Screen-element location records:
-- begin --
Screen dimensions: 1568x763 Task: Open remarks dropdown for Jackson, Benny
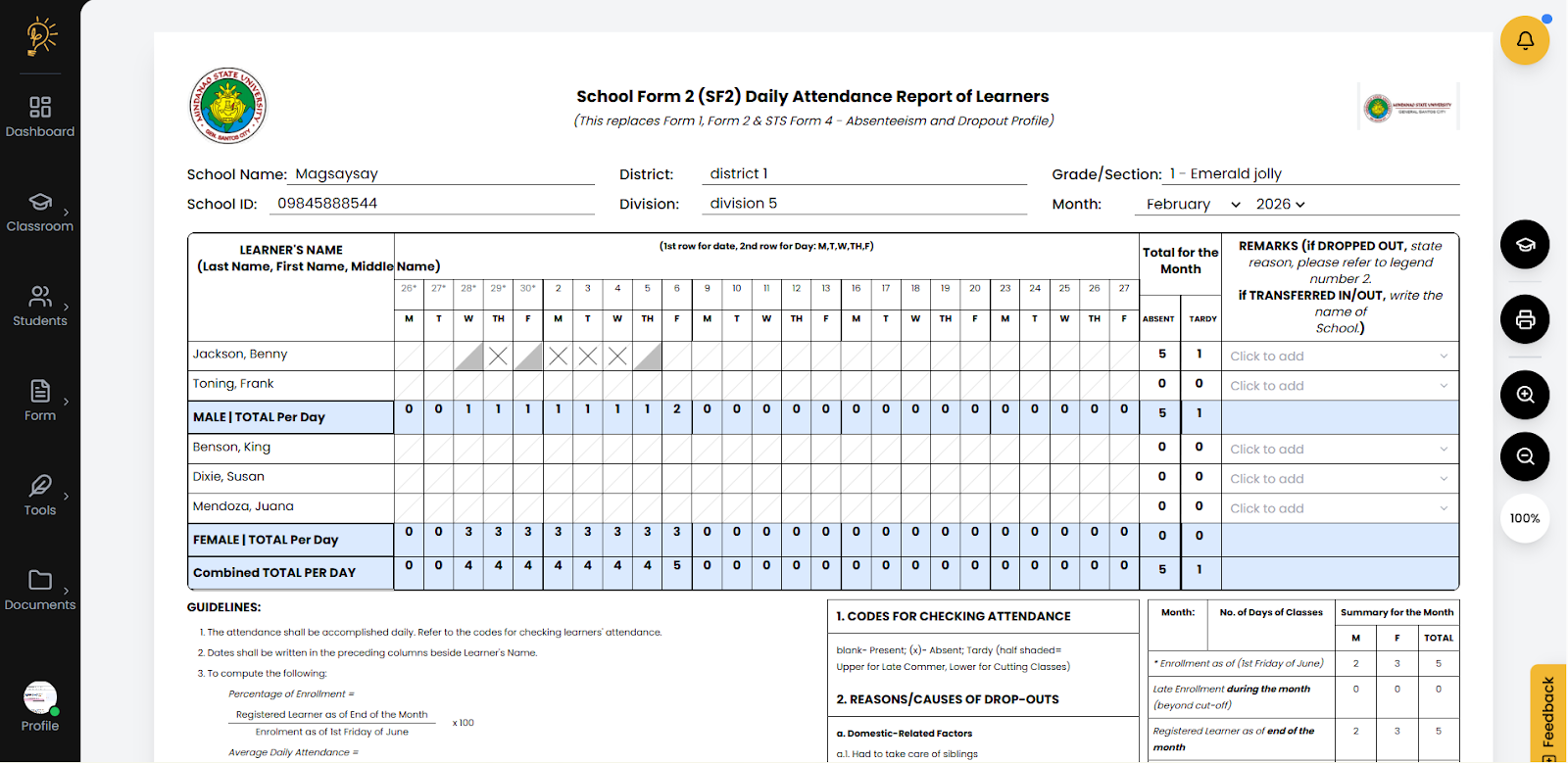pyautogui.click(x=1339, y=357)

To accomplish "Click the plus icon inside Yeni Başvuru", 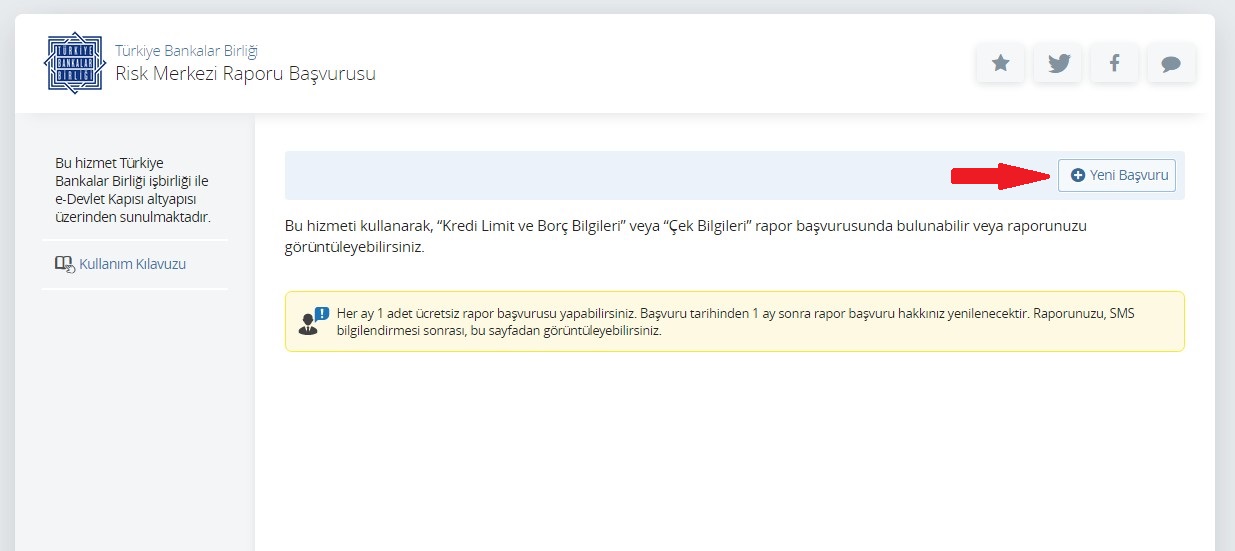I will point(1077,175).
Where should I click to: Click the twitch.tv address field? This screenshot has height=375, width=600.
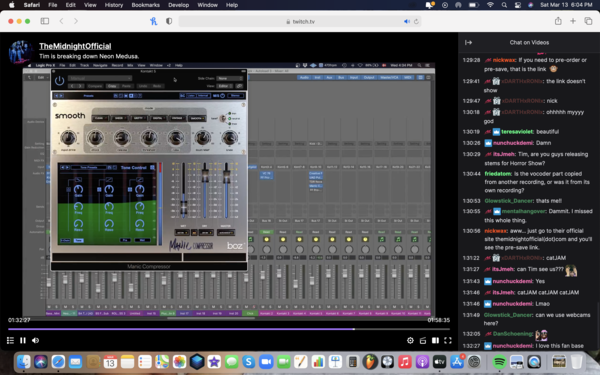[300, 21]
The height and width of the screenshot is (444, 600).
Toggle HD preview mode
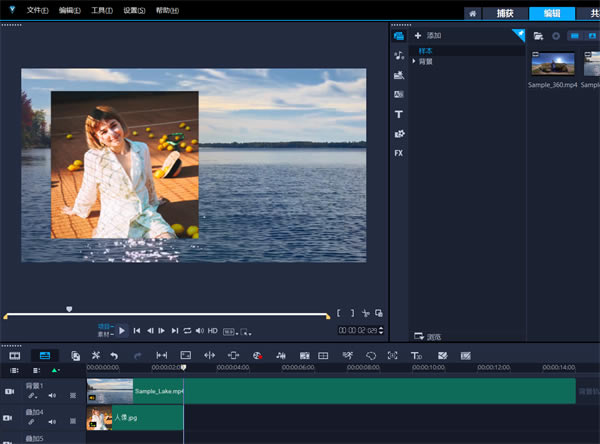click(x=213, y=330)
-- end --
# [Instruction]
Rewrite the lines of the material from the line containing "The height and" through the end, replacing "screenshot" with "screen capture" and leaving everything else unchanged. Omit the pictures from your answer.

# [The response]
The height and width of the screen capture is (444, 600).
Toggle HD preview mode
click(x=213, y=330)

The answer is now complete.